You may want to consider a Steahly fly wheel weight to smooth out the hit and minimize stalling, especailly when using the rear brake. I have one on each of ours since we do rock gardens in the desert and sometimes mountain single-track; makes it hook up better and tames down the delivery. You are welcome to try mine to see how you like it before spending the $.
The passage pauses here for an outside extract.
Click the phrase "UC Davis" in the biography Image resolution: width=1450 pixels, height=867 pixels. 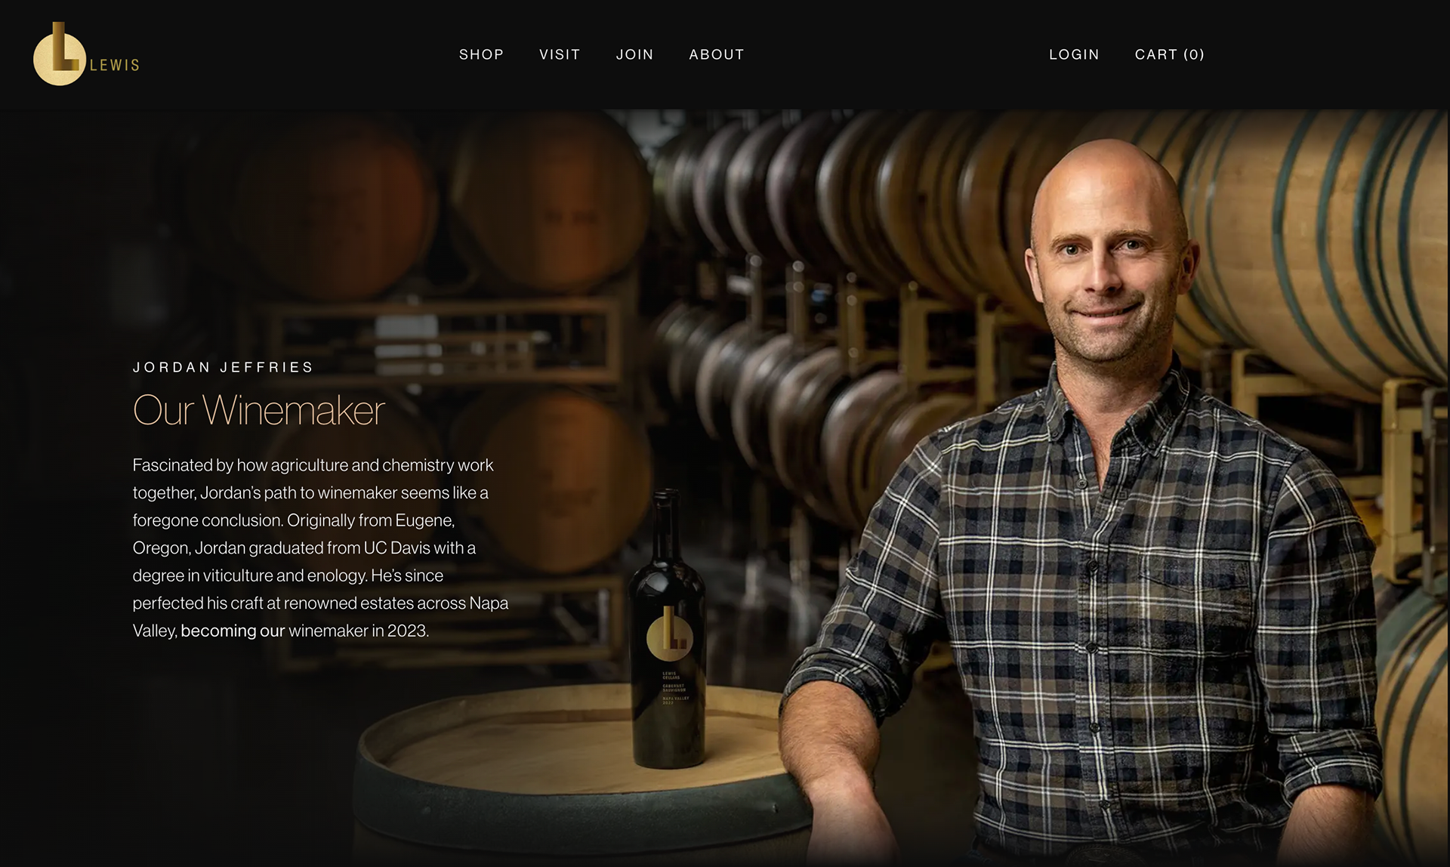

There is nothing to be ashamed of in owning an RMX. It was the last asian 250 2-stroke enduro imported. Yes, they are not new tech and there are superior offerings from europe these days, but as a package and for a lot less $, relatively speaking, it delivers well-rounded, do-all off-road versatility.
 

CyberChrist

Member
Dec 30, 2002
10
0
So you mentioned that you think it's the starting circuit. I guess I'm not entirely positive what that is on this carb. I've got the slow jet, main jet, needle, and air screw... my understanding is that the starting range for this beast would be only effected by the slow jet and the air screw correct? Am I missing something in there? The manual is pretty much entirely useless to me in this regard.
 

CyberChrist

Member
Dec 30, 2002
10
0
Well, I think I solved the problem. I'll wanna check it over the next few days and see if it stays fixed, but basically I went completely through the carb and did more than just the cursory spray with carb cleaner this time. Dissasembed the whole thing and soaked all the metal bits in carb clean for 30 minutes (making sure to keep all rubber out of course!) and then cleaned and cleaned and cleaned, spray out with air hose, repeat. Took about 3 hours to get all the varnish off and everything looking good as new. I also pulled the reeds and made sure they were OK... they were, and pulled the plug, turned the bike upside down, put her in 4th, and turned her over for a minute or so and evacuated about a cup of gas outta the crankcase. Freaky, it didn't evacuate it when it was running... my NSR racer always would... anyway, then made sure the float height was dead on and bingo... when all was buttoned back up she now fires on the 1st or 2nd kick, no throttle. :) I'll probably re-ring it just to keep her snuff as she only pulled 140 dry and cold for compression (180 with a squirt of oil) and that's good enough, but I'd rather not screw around with compression for a trail bike.
 

brandolph

Member
Oct 7, 2002
36
0
Could you're fuel shutoff be leaking? My RMX always started easily until the petcock went bad. Took me months to figure out what was happening but the thing took twenty plus kicks to get going after it sat for a day or two. Started great when warm. The petcock had a slow leak and even with a good needle and seat the bike would flood itself. I've heard the old Suzukis are famous for bad petcocks.